The answer must consist of every line in the data that contains "third".
━━ SOURCE MATERIAL ━━
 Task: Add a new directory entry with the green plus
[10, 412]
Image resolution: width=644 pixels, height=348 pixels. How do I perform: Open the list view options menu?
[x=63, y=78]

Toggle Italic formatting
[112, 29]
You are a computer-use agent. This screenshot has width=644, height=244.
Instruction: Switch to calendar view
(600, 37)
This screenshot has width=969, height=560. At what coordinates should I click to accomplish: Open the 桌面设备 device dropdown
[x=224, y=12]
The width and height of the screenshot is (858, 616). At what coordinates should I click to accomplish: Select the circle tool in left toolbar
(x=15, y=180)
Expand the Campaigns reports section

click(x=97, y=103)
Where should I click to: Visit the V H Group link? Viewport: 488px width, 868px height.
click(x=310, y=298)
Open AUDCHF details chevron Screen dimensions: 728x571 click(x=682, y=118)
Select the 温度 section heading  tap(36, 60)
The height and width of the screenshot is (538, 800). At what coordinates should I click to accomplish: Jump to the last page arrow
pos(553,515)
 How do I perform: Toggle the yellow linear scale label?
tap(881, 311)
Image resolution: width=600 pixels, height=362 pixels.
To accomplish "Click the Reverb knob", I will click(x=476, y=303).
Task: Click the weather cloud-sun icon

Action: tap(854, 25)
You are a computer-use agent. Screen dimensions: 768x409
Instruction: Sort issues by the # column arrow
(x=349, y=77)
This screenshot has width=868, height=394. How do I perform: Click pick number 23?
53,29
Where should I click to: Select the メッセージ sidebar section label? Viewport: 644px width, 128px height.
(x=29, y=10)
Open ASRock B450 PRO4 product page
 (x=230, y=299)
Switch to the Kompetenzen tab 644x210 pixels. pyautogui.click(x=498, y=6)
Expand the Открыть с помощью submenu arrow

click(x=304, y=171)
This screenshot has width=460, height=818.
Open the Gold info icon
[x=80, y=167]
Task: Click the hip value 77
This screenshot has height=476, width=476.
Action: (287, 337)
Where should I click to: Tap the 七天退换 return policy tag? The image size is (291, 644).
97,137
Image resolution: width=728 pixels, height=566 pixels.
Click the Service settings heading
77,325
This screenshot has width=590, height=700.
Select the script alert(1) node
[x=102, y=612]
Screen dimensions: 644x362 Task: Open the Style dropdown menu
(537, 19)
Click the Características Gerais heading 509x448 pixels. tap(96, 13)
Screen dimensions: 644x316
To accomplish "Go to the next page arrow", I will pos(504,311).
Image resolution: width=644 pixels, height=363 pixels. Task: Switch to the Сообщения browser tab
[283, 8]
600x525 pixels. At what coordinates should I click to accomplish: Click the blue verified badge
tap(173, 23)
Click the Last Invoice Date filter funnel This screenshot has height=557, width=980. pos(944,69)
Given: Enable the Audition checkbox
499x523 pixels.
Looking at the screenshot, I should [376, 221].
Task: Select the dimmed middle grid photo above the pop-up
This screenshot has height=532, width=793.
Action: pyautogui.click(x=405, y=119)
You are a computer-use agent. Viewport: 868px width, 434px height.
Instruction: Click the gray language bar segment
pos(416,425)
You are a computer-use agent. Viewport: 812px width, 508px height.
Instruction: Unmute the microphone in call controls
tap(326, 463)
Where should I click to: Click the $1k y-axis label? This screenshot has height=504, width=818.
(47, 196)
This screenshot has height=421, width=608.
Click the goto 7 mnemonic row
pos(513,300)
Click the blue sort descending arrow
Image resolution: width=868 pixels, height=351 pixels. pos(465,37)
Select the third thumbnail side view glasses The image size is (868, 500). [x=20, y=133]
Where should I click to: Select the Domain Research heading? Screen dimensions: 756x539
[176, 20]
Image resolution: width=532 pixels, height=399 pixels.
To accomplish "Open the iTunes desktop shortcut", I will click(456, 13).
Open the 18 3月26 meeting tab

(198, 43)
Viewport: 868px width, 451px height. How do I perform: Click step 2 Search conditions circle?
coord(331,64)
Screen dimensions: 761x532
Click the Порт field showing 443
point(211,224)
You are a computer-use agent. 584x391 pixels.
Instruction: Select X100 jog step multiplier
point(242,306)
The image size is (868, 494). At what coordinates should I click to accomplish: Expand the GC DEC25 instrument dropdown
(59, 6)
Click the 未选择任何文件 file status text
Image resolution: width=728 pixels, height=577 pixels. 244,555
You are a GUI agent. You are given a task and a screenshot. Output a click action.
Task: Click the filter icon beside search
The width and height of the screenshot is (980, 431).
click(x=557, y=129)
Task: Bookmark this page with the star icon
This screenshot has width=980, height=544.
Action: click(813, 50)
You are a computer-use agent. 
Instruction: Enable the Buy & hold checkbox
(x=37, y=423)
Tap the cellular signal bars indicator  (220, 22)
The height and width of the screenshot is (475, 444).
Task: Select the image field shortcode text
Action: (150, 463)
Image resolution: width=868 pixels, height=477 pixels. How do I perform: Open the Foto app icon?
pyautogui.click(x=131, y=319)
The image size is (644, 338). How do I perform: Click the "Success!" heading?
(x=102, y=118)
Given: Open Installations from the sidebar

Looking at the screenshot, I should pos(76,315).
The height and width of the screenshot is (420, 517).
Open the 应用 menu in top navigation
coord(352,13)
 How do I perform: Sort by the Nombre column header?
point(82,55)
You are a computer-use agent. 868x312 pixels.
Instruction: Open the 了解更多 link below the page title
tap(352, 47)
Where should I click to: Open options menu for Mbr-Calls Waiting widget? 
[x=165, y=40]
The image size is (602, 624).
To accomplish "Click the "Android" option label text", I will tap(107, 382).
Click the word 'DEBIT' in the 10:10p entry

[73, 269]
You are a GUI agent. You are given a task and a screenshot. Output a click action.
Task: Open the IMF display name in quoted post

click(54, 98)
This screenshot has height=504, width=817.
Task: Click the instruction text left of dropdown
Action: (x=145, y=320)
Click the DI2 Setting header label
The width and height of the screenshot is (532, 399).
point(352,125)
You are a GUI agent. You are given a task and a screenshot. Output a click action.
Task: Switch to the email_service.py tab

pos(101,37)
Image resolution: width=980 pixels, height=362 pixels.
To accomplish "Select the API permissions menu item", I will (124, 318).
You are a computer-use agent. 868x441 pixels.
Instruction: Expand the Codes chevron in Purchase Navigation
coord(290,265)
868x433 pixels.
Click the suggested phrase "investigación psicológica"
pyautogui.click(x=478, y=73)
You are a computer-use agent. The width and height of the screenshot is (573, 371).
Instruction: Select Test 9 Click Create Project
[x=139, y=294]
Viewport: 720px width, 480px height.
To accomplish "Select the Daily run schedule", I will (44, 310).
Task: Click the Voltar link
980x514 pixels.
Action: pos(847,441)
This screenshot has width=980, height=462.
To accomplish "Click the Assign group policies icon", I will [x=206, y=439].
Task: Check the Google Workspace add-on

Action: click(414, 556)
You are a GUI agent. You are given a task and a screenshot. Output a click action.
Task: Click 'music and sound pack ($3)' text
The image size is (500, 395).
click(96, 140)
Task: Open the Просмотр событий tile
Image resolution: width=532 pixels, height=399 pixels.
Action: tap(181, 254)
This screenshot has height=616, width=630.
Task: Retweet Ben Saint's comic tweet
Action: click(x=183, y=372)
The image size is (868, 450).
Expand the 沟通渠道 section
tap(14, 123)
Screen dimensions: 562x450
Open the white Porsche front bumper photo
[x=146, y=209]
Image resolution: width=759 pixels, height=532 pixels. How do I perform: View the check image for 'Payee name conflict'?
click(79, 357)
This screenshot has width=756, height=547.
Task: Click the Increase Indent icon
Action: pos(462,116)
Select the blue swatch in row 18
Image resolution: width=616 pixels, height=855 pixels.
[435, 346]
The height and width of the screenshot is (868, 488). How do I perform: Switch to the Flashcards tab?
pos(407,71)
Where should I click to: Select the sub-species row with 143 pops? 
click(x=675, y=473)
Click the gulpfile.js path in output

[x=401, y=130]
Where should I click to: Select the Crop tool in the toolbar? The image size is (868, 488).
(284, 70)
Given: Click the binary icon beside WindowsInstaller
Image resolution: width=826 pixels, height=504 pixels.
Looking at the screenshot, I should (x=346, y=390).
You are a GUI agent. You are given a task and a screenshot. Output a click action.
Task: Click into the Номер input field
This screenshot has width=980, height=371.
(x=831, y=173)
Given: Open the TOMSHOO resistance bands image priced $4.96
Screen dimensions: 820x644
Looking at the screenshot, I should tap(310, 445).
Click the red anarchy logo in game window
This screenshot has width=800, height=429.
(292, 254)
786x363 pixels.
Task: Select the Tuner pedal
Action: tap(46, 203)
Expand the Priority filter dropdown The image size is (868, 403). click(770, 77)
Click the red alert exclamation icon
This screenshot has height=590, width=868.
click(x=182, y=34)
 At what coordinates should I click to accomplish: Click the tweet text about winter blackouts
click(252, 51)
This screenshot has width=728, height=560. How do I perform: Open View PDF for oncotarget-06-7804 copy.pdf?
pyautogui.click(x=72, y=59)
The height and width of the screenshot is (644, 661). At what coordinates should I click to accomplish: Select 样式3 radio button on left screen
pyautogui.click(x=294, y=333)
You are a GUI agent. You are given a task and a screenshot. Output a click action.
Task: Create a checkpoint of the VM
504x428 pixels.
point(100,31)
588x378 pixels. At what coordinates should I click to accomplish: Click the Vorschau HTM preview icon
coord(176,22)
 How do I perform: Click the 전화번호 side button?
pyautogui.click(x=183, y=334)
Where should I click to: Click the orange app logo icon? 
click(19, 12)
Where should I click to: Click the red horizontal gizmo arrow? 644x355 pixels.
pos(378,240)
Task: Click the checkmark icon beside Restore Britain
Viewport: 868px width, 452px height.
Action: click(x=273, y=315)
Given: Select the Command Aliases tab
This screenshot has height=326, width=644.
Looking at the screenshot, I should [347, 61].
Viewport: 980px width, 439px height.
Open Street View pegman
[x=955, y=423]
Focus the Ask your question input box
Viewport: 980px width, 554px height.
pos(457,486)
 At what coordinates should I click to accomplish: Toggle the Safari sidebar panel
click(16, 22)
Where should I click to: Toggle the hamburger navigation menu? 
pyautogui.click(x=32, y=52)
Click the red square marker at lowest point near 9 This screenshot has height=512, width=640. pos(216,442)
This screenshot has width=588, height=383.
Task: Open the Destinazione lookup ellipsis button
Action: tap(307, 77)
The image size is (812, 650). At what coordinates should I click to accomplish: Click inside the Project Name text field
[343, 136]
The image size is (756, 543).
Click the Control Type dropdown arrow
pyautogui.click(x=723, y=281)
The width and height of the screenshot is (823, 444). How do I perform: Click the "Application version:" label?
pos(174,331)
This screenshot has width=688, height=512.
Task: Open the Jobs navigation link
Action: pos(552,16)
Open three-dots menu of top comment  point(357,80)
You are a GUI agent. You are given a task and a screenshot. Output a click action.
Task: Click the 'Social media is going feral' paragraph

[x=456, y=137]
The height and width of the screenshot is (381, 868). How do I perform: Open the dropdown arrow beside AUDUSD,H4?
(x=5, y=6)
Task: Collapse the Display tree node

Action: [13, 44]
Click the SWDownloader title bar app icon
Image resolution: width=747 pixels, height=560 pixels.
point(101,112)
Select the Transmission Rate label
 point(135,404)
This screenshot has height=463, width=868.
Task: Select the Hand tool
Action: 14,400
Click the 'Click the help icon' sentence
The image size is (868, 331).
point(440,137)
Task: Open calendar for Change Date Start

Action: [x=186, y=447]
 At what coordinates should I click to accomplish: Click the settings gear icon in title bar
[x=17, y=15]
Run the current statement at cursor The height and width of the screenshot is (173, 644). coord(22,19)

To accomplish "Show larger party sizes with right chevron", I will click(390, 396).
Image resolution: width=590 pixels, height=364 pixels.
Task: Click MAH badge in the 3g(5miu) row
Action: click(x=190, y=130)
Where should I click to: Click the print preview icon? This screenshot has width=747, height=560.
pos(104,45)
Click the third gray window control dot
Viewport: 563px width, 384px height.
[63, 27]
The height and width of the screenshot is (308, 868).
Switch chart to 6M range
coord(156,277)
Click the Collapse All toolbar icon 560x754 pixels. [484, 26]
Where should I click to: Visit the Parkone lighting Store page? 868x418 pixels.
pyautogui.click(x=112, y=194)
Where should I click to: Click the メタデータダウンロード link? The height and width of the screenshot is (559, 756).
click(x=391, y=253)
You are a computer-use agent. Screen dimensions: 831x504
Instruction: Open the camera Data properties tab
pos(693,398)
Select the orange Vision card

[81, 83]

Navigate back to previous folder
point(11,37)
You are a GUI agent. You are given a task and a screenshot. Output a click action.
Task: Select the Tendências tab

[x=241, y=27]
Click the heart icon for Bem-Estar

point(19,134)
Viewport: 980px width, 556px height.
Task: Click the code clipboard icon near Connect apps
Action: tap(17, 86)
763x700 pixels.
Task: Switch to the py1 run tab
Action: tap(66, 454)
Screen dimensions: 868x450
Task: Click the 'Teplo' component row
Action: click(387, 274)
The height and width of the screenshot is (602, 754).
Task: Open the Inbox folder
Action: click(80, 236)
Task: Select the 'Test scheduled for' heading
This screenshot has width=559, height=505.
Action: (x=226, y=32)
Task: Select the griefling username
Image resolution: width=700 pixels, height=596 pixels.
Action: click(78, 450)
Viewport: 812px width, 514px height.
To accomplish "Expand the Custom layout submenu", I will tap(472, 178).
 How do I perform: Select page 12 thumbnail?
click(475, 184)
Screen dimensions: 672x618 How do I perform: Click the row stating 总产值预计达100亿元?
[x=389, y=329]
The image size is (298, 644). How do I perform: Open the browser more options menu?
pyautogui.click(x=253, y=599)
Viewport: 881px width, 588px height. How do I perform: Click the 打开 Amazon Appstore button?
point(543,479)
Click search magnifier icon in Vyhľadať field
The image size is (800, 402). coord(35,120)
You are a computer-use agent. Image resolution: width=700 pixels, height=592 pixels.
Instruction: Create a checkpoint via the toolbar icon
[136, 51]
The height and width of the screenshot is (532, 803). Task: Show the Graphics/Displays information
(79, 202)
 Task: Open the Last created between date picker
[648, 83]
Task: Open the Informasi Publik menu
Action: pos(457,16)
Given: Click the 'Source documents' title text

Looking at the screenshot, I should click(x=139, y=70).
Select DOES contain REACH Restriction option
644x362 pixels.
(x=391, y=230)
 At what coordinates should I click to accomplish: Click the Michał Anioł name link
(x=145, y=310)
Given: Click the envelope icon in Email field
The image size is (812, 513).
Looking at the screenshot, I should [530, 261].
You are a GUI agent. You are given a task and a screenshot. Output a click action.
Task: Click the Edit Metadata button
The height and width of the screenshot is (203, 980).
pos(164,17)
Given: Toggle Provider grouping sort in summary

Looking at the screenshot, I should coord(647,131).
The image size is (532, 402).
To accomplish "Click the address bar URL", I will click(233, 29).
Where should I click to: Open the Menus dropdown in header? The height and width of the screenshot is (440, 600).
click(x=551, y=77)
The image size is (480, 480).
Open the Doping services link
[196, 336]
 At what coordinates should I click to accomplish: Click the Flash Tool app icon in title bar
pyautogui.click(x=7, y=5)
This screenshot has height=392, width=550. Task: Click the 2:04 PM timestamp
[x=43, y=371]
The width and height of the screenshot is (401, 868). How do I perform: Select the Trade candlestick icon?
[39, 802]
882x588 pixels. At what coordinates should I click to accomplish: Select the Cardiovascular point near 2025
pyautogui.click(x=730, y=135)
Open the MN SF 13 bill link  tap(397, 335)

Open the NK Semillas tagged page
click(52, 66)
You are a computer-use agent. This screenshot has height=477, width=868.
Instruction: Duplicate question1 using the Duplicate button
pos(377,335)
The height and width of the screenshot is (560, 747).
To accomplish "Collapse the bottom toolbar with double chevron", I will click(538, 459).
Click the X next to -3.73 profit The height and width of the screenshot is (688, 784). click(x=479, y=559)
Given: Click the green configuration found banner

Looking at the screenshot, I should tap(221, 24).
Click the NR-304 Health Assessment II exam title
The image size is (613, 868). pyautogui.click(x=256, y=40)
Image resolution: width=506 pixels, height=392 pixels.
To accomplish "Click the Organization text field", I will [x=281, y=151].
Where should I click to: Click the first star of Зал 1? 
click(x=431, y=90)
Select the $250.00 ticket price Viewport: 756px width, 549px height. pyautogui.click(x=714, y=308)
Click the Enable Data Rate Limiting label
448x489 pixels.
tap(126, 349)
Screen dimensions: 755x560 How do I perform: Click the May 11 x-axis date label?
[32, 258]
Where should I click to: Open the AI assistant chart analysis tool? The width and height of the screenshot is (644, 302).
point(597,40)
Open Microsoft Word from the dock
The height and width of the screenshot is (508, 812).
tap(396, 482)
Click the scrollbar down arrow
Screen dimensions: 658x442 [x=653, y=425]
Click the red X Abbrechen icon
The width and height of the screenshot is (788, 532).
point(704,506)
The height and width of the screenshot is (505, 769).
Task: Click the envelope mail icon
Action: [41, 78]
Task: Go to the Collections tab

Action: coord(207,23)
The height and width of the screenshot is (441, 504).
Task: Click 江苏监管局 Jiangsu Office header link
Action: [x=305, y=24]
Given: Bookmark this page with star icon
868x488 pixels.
━━━
RESPONSE TO THE EXERCISE
Select the third thumbnail side view glasses The image size is (868, 500). [x=20, y=133]
Click the third gray window control dot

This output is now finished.